Bulletin Nr. 36; Dezember 2002

Nach der Abstimmung vom 24. November

Gegen die rassistische Willkür des Staats

Nach dem Nein zur Asylinitiative müssen wir den Widerstand organisieren. Flüchtlinge verstecken, den Behörden den asylpolitischen «Gehorsam» verweigern, gemeinsam mit den Betroffenen gegen die rassistische Willkür eines Staates angehen, der 49,9-Prozent Ja-Stimmen dankbar entgegen nimmt, um sein mörderisches Migrationsregime durchzusetzen.

Der Zürcher Bund des Tages-Anzeigers, der am Samstag vor der Abstimmung herausgekommen ist, war wie ein Menetekel. Auf der Front berichtete Sascha Buchbinder über den Zürcher Bezirksrichter Hans-Jürg Zatti, der in einem Strafverfahren einen 18-jährigen sierra-leonischen Hirten zu vier Monaten Gefängnis bedingt und 5 Jahren Landesverweis verurteilt hatte. Der junge Mann sei für die «Destabilisierung an der Langstrasse» mitverantwortlich. Es gebe keine Chance, dass der noch im Asylverfahren steckende Angeklagte sich in der Schweiz eingliedere. Der Flüchtling hatte bei einer Personenkontrolle mit den Händen gefuchtelt und Zürcher Stadtpolizisten beschuldigt, ihn geschlagen und barfuss im Wald ausgesetzt zu haben. Seine Angaben seien unglaubwürdig, sagte der Richter. Und griff zur Rassenjustiz.
Wer im Tages-Anzeiger weiterblätterte, durfte auf der zweiten Seite des Zücher Bunds zur Kenntnis nehmen, wie das noble Witikon die Asylkrise bewältigt. Die Krise war nicht etwa wegen der SVP ausgebrochen, sondern weil der Kanton Zürich Flüchtlinge in einem Bunker unterbringen will, der just unter der örtlichen Schulanlage liegt. Weil eine Gemeinschaft besorgter Eltern, die sich sinnigerweise «IGEL» nennt, aus Angst um ihre Schulkinder zum Sturm geblasen hatte, wird nun ein Securitas darüber wachen, dass SchülerInnen nicht auf das Gelände der Notunterkunft und Asylbewerber nicht auf den Schulhausplatz gehen.
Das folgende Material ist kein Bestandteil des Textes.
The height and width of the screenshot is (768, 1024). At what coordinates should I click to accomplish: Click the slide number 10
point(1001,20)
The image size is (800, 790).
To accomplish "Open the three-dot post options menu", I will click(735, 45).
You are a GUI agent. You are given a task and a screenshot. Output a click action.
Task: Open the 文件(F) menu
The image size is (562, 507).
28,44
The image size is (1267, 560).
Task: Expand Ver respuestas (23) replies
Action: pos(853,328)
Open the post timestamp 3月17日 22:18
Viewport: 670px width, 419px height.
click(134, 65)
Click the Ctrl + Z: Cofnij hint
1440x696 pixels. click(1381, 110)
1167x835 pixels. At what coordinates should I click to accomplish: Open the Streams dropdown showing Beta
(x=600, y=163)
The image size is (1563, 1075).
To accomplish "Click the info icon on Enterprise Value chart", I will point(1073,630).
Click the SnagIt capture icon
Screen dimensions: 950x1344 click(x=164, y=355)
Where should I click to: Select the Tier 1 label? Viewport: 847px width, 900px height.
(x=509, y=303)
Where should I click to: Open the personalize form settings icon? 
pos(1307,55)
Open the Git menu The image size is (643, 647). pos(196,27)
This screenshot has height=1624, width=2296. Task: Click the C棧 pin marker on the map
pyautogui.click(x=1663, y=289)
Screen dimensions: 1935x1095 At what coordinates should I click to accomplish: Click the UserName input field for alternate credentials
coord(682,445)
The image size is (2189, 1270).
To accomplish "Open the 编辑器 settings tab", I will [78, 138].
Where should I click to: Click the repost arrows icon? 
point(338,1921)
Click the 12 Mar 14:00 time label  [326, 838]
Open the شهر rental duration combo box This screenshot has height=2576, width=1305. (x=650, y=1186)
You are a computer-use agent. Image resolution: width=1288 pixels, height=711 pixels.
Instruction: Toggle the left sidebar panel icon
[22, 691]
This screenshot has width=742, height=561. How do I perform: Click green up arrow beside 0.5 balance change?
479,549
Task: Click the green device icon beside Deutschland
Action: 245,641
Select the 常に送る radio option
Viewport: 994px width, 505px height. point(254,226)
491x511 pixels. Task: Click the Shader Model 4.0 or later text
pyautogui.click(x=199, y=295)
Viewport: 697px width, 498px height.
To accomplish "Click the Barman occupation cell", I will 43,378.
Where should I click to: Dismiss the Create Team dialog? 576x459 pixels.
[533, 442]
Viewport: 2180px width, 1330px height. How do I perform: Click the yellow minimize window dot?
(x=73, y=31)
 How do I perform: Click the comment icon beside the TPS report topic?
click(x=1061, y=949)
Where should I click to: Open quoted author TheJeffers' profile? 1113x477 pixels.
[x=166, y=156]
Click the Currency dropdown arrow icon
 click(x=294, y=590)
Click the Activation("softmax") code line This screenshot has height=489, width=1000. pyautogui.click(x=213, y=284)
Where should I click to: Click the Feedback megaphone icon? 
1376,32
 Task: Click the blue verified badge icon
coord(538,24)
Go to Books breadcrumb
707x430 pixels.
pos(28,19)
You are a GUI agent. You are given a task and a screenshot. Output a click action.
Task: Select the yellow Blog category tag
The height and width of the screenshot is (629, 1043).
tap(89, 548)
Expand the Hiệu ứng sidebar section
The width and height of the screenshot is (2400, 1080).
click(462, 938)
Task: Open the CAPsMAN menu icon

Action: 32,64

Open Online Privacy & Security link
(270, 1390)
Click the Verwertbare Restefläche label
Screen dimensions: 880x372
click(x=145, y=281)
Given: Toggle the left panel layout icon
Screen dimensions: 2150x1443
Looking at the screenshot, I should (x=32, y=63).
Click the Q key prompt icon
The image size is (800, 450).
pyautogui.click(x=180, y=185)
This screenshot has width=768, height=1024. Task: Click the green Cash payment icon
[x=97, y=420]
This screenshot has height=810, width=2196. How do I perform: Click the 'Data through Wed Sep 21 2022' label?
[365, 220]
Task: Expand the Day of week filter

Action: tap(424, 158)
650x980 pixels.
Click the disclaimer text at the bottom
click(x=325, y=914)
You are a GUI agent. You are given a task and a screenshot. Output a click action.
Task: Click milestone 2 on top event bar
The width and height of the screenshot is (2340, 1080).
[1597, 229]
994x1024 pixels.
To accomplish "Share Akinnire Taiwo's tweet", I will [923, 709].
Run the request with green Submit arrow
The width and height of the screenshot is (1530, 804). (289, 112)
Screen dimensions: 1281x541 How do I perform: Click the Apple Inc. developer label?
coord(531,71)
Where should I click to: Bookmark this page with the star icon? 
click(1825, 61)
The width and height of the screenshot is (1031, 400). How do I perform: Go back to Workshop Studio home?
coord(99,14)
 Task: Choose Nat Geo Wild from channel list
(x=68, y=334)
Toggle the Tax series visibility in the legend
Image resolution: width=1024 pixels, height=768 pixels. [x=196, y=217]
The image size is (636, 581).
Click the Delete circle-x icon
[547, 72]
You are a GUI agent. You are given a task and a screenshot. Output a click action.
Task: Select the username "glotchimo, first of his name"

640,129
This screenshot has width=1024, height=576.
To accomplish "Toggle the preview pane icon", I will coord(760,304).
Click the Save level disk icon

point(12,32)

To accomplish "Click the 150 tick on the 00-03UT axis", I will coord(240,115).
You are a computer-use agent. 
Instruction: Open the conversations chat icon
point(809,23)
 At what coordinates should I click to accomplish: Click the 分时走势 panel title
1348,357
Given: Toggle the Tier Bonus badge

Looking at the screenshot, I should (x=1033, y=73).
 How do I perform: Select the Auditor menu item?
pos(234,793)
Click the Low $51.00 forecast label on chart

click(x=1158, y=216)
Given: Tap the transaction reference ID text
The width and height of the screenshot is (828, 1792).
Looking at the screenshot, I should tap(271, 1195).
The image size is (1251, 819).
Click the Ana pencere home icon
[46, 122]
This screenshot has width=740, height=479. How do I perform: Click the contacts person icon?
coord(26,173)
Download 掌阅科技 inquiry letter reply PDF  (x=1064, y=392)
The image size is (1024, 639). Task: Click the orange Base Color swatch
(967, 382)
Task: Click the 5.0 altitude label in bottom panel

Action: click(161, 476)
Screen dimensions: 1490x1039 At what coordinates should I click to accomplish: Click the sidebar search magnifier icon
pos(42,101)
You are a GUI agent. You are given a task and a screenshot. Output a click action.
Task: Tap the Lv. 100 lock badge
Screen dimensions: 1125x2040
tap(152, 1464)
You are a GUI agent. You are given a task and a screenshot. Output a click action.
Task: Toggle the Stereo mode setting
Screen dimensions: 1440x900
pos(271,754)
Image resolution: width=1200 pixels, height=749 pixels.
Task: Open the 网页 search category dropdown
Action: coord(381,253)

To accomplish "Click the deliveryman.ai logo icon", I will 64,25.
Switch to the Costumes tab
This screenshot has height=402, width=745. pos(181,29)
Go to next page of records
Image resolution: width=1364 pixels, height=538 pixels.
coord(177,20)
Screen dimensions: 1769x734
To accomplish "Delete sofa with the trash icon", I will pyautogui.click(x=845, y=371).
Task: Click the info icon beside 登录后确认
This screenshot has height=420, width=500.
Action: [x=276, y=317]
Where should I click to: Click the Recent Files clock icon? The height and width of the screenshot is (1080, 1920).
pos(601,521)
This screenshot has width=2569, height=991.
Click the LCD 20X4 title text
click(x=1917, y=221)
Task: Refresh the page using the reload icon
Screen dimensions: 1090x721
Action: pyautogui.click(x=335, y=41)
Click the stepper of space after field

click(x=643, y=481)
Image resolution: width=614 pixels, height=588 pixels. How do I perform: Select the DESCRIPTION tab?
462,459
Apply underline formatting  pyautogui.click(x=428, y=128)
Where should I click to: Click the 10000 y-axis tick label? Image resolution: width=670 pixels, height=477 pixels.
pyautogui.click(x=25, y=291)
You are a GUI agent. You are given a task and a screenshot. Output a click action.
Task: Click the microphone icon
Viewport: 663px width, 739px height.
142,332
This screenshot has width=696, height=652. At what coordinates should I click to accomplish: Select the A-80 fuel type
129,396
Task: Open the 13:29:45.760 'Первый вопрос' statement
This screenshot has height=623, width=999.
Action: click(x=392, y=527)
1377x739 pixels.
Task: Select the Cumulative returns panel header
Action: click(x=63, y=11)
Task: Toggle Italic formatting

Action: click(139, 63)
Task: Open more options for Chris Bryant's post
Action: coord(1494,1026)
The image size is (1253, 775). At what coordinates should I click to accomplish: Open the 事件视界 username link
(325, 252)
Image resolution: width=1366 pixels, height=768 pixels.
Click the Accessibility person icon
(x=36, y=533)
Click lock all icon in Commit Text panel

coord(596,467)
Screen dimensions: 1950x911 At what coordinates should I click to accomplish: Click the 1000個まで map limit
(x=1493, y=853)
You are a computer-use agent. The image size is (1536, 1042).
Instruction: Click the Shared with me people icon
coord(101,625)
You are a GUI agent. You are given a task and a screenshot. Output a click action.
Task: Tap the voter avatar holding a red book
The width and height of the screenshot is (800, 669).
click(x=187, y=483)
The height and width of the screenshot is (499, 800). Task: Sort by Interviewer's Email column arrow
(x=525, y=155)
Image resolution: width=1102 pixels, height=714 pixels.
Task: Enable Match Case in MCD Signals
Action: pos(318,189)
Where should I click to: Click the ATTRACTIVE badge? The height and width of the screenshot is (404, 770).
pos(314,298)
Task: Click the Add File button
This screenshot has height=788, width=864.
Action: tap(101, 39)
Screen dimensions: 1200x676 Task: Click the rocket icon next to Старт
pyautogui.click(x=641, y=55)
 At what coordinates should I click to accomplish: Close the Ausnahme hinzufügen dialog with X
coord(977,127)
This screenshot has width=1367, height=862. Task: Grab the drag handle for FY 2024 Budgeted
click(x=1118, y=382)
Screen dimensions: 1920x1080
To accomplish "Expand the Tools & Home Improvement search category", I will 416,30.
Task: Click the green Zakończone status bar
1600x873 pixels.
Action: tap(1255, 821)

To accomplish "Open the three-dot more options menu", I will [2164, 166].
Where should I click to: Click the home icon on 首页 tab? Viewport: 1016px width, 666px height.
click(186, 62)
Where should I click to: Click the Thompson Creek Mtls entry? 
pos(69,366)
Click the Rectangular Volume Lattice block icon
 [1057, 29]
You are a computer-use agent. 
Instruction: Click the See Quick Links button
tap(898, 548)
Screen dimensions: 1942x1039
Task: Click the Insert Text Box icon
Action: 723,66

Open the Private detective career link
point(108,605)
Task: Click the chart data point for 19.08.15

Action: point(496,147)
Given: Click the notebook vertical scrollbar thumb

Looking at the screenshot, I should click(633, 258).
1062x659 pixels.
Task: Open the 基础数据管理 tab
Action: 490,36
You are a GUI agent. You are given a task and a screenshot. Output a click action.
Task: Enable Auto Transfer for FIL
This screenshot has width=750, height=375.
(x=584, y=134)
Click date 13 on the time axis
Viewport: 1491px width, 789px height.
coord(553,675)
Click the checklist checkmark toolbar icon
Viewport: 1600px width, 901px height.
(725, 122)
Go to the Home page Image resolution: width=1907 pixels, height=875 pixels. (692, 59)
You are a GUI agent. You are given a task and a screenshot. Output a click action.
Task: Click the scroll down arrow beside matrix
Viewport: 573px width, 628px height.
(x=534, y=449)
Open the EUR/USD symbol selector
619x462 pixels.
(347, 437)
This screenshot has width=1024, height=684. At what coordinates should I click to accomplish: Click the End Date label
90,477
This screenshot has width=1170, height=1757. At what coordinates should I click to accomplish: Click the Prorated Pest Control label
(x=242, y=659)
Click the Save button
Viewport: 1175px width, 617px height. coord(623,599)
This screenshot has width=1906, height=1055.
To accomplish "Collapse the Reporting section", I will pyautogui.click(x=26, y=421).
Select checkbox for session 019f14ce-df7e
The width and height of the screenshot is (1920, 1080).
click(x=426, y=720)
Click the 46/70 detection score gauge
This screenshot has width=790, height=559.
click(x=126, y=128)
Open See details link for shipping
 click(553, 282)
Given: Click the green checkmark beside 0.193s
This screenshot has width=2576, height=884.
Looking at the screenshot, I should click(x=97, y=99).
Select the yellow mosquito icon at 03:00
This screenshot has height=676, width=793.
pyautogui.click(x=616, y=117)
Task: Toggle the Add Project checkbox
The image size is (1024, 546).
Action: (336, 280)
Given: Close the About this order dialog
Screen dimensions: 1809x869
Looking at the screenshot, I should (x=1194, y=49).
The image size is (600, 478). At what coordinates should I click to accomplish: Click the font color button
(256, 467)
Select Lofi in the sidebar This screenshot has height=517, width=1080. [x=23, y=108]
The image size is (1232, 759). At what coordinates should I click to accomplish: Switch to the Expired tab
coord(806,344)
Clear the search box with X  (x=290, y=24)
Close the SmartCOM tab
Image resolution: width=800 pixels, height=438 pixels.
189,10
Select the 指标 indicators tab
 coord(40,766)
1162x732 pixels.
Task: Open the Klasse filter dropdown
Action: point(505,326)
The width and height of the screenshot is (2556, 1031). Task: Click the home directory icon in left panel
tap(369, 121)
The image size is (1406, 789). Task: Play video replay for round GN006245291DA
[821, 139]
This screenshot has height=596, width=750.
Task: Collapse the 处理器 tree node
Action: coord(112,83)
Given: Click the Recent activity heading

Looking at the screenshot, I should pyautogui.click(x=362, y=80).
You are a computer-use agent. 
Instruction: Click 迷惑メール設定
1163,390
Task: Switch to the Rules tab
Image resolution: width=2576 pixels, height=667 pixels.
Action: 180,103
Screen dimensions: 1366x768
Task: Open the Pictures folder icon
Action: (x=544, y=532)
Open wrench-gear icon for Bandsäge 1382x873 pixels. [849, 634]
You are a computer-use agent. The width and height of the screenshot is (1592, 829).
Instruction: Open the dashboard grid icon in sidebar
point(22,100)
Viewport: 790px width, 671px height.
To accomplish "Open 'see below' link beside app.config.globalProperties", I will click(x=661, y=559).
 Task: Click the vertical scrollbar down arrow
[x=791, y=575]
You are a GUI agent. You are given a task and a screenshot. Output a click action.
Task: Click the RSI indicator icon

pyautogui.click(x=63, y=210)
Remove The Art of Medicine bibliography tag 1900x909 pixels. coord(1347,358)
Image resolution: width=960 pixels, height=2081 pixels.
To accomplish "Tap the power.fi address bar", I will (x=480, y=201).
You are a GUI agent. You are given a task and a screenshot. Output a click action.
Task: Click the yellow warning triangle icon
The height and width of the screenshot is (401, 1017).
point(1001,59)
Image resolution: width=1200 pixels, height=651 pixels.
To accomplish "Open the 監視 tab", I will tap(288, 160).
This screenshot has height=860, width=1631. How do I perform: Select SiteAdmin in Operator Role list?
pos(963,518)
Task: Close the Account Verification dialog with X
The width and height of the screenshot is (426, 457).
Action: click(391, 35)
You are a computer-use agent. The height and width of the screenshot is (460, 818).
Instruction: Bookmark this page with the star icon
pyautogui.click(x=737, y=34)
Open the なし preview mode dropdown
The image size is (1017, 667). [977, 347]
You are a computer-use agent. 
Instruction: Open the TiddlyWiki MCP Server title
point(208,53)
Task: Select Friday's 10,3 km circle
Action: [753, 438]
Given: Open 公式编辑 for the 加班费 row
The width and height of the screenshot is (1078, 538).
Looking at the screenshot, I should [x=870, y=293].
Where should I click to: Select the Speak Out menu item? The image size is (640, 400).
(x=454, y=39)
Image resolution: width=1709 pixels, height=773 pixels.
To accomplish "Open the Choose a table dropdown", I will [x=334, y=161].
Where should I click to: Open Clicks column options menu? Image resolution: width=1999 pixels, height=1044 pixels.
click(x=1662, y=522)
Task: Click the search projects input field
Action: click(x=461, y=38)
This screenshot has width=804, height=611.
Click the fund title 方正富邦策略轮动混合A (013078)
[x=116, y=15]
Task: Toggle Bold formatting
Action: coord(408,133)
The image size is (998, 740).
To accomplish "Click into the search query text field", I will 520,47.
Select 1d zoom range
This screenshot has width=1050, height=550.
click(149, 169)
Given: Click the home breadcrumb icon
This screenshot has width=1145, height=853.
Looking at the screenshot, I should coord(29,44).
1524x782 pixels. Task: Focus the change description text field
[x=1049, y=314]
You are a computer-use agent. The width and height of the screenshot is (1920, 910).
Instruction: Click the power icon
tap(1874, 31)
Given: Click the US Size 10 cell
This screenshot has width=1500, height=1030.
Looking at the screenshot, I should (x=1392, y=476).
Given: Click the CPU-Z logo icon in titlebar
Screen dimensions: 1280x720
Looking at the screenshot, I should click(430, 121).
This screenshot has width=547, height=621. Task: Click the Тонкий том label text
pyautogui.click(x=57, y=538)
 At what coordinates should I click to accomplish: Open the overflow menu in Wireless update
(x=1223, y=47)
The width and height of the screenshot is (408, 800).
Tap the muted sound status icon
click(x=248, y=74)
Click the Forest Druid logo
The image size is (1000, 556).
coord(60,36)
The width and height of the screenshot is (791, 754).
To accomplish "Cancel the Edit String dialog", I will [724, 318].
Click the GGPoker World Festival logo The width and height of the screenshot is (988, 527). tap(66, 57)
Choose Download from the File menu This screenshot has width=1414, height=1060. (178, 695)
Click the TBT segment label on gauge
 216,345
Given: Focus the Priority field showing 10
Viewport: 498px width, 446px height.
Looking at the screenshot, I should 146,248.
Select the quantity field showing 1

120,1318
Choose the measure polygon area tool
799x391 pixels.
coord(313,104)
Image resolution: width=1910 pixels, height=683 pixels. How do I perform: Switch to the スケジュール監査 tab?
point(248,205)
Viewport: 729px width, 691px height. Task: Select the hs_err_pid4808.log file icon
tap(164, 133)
Die Flüchtlinge müssen ihre Bunker-Unterkunft während des Tages räumen und den Tag an einem anderen Ort totschlagen. Segregation der übelsten Sorte.
Zwei Meldungen, zwei Menetekel. Bereits am Montag forderte der Doyen der freisinnigen Partei des Kantons Zürich, Balz Hösly, dass mit dem Gesetz in Konflikt geratende Asylsuchende von den anständigen Flüchtlingen «isoliert» werden. Auch Sans-Papiers müssten diesem harten Regime unterworfen werden. Und die sozialdemokratische Kandidatin für den Zürcher Regierungsrat, Regine Aeppli, die mit Hösly zusammen bei Hugo Bigi im TeleZüri sass, stimmte zu. Man müsse gegen Kriminelle mit der ganzen Härte der Gesetze vorgehen. Mit den 49,9 Prozent hat die SVP mehr als gewonnen.
Was passiert nun? Die Verschärfung der Ausschaffungspraxis. Der Ausschaffungsstopp nach Angola ist bereits aufgehoben worden. In Senegal und in der Elfenbeinküste will die Schweizer Ausschaffungsbürokratie Lager für papierlose Westafrikaner einrichten (siehe Seite 12). Im Rahmen des neuen Asylgesetzes wird zudem ein neues Finanzierungskonzept umgesetzt, das jene Kantone belohnt, die Deportationen möglichst rasch vollziehen.
 
Nicht zur Mittäterin, nicht zum Mittäter werden
Was steht weiter an? Die von Hösly geforderte Segregation. Lager für so genannt auffällige Asylbewerber. Isolierte Zentren für Sans-Papiers, die die Schweiz nicht verlassen können. In diesen Zentren wird die medizinische und soziale Unterversorgung einem Zwangsregime weichen, das vordergründig darauf zielt, die Menschen aus der Schweiz zu vertreiben. Der Subtext dieser Massnahmen richtet sich jedoch an die SchweizerInnen selber. Menschen, die man so unterbringen muss, sind gefährlich. Sie «destabilisieren» unser Land und werden nie integriert werden können. Das ist die rassistische Formierung, die Nachgeborene mit dem 24. 11. 2002 in Verbindung bringen werden.
Was tun? Keine Referenden vorbereiten. Sich nicht zu MittäterInnen machen lassen. Widerstand leisten. Solidarität organisieren. Den Staat angreifen, der Rassismus zur tragenden Ideologie macht.